- REQUEST -
Please reproduce every one of the items below word for word, leaving out the pictures.
-- START OF DATA IN THIS EXERCISE --
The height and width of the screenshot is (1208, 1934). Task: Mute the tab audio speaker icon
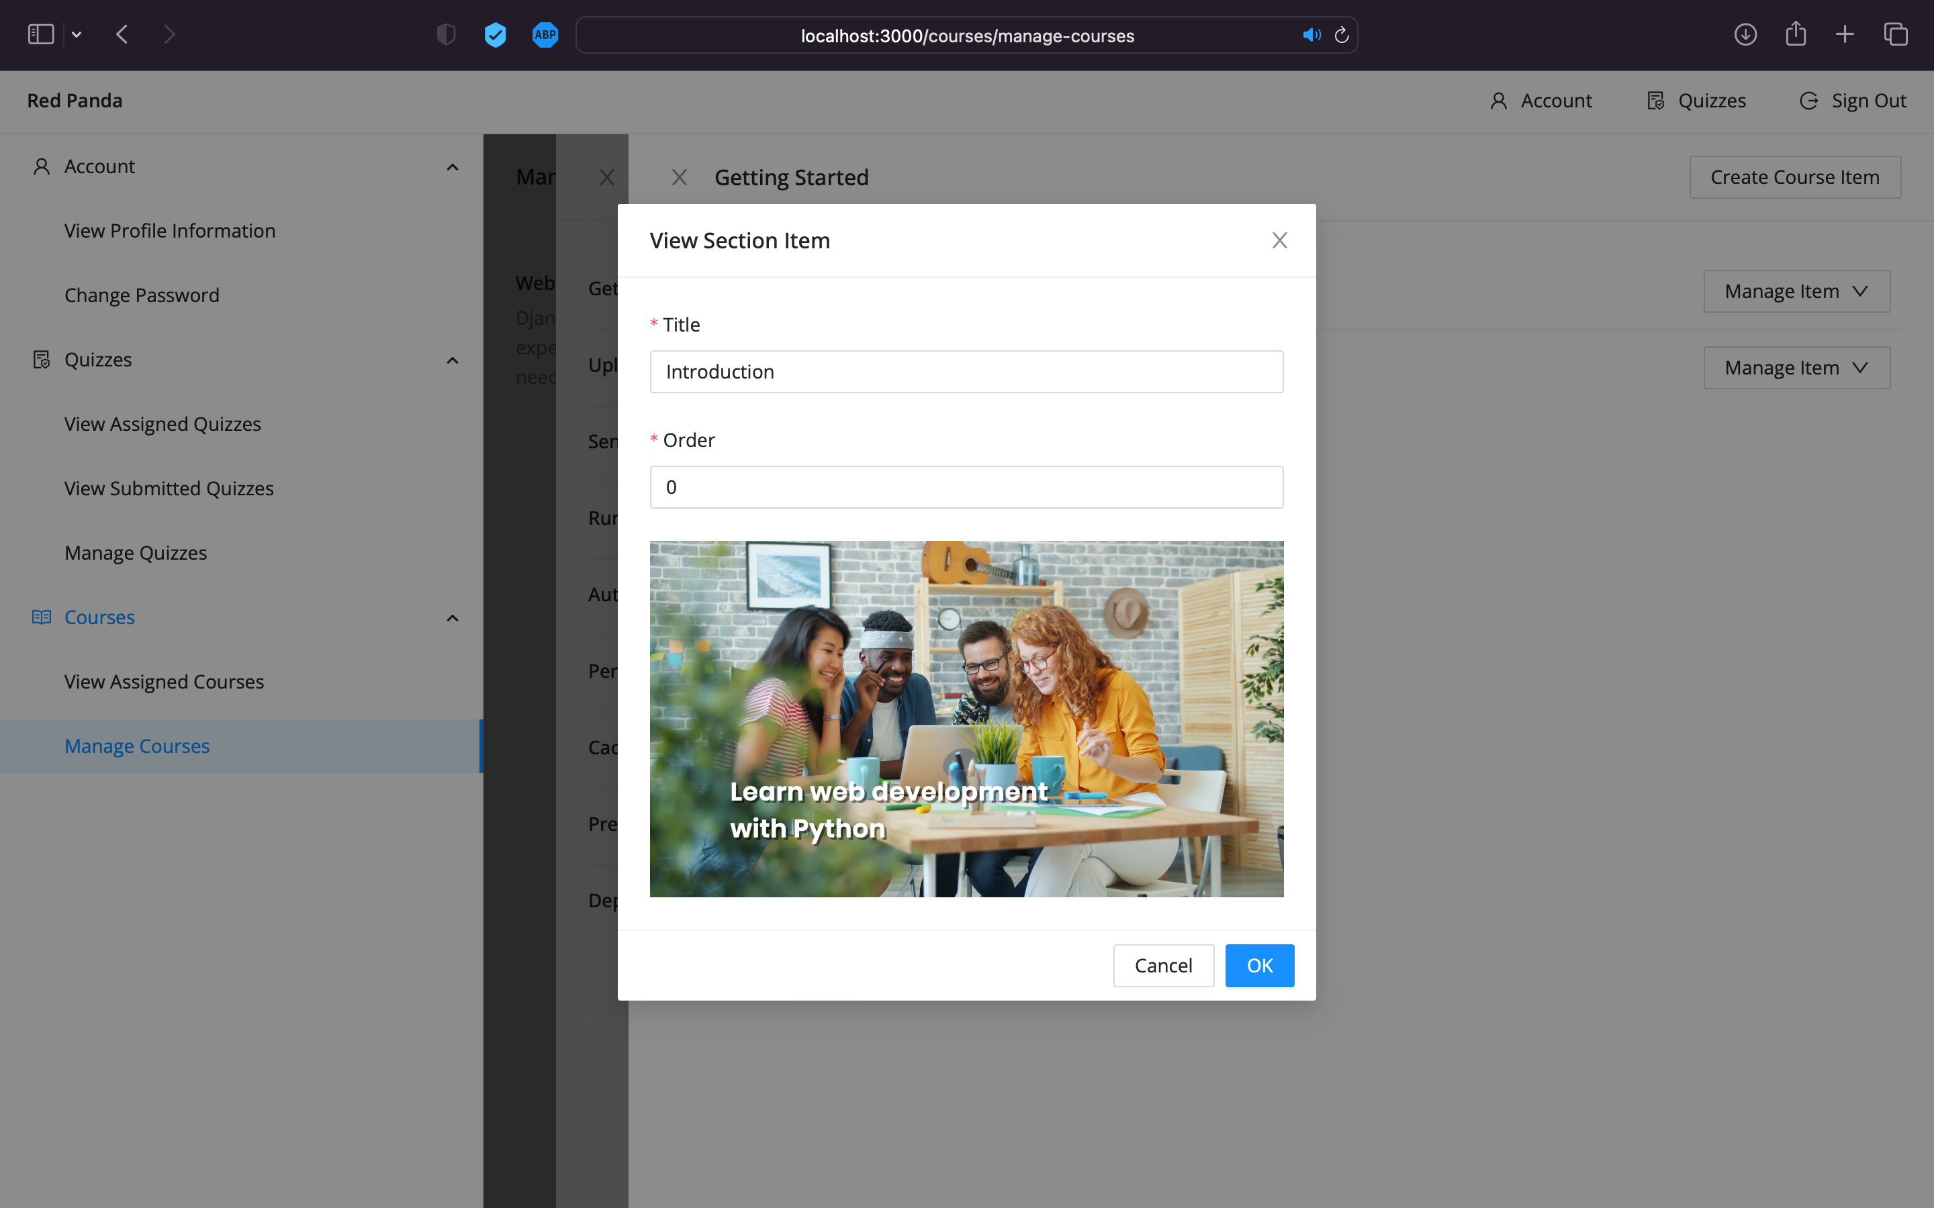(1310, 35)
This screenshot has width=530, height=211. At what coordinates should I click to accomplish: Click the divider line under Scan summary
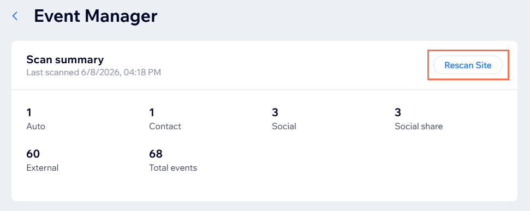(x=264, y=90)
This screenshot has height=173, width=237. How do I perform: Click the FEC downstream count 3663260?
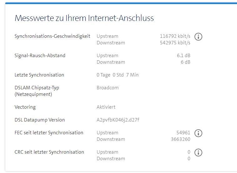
-- END OF DATA IN THIS EXERCISE --
- COMPLETED EXERCISE -
The height and width of the screenshot is (1208, 1934). Task: Mute the tab audio speaker icon
(1310, 35)
This screenshot has width=530, height=211. At what coordinates should I click to accomplish: Click the divider line under Scan summary
(x=264, y=90)
This screenshot has height=173, width=237. How do I perform: Click the FEC downstream count 3663260?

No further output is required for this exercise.